Preferably, the filling of the cavities takes place during step A with low-shrink mortar. In this way it is achieved that the shapes of the solidified mortar on the one hand and those of the cavity and of the anchors on the other connect without play.

Preferably, during a step D after execution of step B, the coupling piece is mechanically connected to the underlying support element, whereby the coupling piece is secured vertically.

Preferably, a detachable layer is applied to the cavity before the execution of step A has taken place. This facilitates any subsequent disassembly of the floor plates in that the connecting pieces, including the solidified material, can be easily removed from the cavities in the floor plates.

It is also preferably possible to apply a detaching layer to the anchoring before the execution of step B has taken place. This will result in the solidified material being easily removed from the anchoring in the event of any disassembly.

The use of detachable layers as described above, for example in the form of a grease, oil or plastic foil layer, makes it possible that floor plates can be reused after additional dismantling without additional processing.

The invention further relates to a floor plate for use in the method according to the invention described above, which floor plate is provided on the top side and along the peripheral edges with at least one cavity for mutually connecting to an adjacent floor plate. The advantages associated with the use of cavities have already been described above in the explanation of the method according to the invention, wherein it is further noted that the cavities are preferably situated in the corners of a floor plate where more than two floor plates come together.

The at least one cavity is preferably cone-shaped.

Such a shape facilitates the removal of the solidified material from the cavity during disassembly of the floor plates.

The at least one cavity is preferably formed by a tubular part cast in the concrete and preferably provided with a bottom. Herewith it is prevented that when a low-shrink mortar is used as a solidifying material, the solidified mortar together with the relevant concrete floor slab gets a too tight connection, as a result of which dismantling could only take place with damage to the floor slabs. If the tubular part is not provided with a bottom, a foil could also be applied to the bottom of the cavity before the solidifying material is introduced into the tube. It is also possible to replace the tubular part in its entirety with a plastic film.

Given information:

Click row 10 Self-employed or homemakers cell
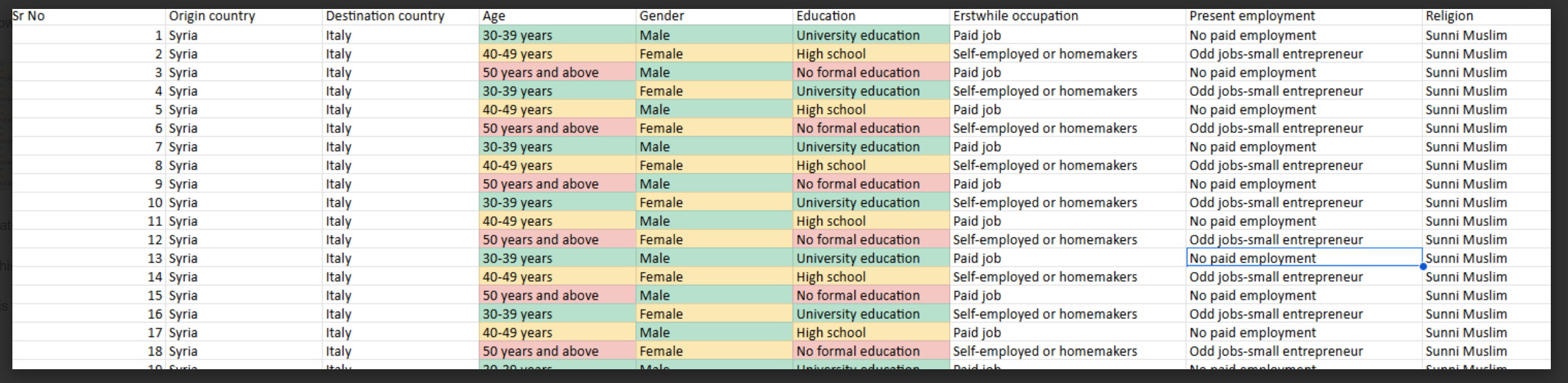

Set problem 1: In the floor plate passage, reproduce the text starting with "It is also preferably" and going on through "without additional processing.".
Set problem 2: Based on the floor plate passage, do these statements agree with it: (a) the cavities are preferably situated in the corners of a floor plate where more than two plates meet; (b) the at least one cavity is preferably cylindrical; (c) a plastic foil layer is given as one form a detachable layer can take? For each, answer yes or no and quote the deciding words.

Written solution 1:
It is also preferably possible to apply a detaching layer to the anchoring before the execution of step B has taken place. This will result in the solidified material being easily removed from the anchoring in the event of any disassembly.

The use of detachable layers as described above, for example in the form of a grease, oil or plastic foil layer, makes it possible that floor plates can be reused after additional dismantling without additional processing.

Written solution 2:
(a) Yes: "the cavities are preferably situated in the corners of a floor plate where more than two floor plates come together."
(b) No: "The at least one cavity is preferably cone-shaped."
(c) Yes: "for example in the form of a grease, oil or plastic foil layer"